‘Grace? She passed away 30 years ago’
The entire movie National Lampoon’s Christmas Vacation is one long favorite scene. But one of the best is asking Aunt Bethany to say grace.
- Clark: Since this is Aunt Bethany’s 80th Christmas, I think she should lead us in the saying of Grace.
- Aunt Bethany: What dear?
- Nora: Grace!
- Aunt Bethany: Grace? Ohhh…She passed away thirty years ago…
- Uncle Lewis: They want you to say grace…. The BLESS-ING!!!
- Aunt Bethany: Oh.
Today is my last birthday in my 30s. I’m not one for new year’s resolutions, but I liked the idea a friend had in making a birthday resolution so I’m totally stealing that. It’s not so much a resolution as it is a word for this year. I was awake part of the night and spent some time trying to think of the exact word I need. I wanted it to be something like thankful or grateful, but also partly to give myself a break and not expect so much — too-high expectations being behind some injuries, not to mention stress — and to forgive myself when I do something wrong. I loved the name of a drink my my husband had last night at our joint birthday dinner (his birthday is the day before mine, which makes for a celebratory week!). It was called “Don’t Worry About It,” and I wanted my word to have a bit of that as well.
When the alarm went off, I had fallen back asleep. This never happens, but I woke up with the precise word I needed in my head.
It’s grace. That feels like an old fashioned word (in fact it is) but it fits everything I’m looking for.
I need to give myself a grace period when I need it — like now. I’m clunking around in an air cast, an ugly gray boot, because I hurt my big toe walking around NYC in high heels a few years ago and aggravated it every time I did a lunge or I sprinted or even went on a long walk. My sports doctor finally showed his exasperation with me, when he told me the definition of insanity is doing the same thing and expecting different results. So for the third time in two years I’m limited in what I can do, this time because of something as ridiculous as a tiny bone in my foot with a stress fracture. This has to be a grace period while the little bone heals, a time that I’m not working out like I like to (I’m swimming, which is another story because my flailing about in the water is the least graceful version of swimming you can imagine) but I have to accept it. And I can do it with grace or I can make myself miserable. Wouldn’t it feel better to do it with grace?

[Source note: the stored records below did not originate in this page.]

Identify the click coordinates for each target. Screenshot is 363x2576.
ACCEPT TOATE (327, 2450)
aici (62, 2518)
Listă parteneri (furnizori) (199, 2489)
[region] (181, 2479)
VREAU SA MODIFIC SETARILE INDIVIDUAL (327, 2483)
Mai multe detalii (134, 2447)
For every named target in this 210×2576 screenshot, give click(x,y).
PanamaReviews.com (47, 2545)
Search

And I need to give myself grace when I’m not accomplishing everything I want rightnowthisveryminute. I’ve been freelance writing for about seven months. I’m not in every publication I want to be. But I can never be in ALL the things. If I allow myself grace I can be thankful for what I have done so far, and optimistic about what’s next.
I need to give other people grace. Other people have other motivations and they’re not always going to do what I wish they would do. That’s it. I can’t change that. Even when it’s hurtful –like the woman who commented on this blog to give me her (incorrect) theories on why I’ve had so many injuries and tell me she would “never listen to somebody who has destroyed their body in such a short amount of time” — I can let it get to me, or I can give them grace and move on. Obviously that’s not the easiest path, but, hey, I’ve got a year.
I’m under no illusion that when I turn 40 in 365 days I’ll be living in a permanent state of grace. I can’t change 39 years of a short temper and no-holds-barred, everything it takes goal-oriented nature. But I have a better chance of remembering now and then to allow myself and others grace than I do of ever being a graceful swimmer, and I’ll take that.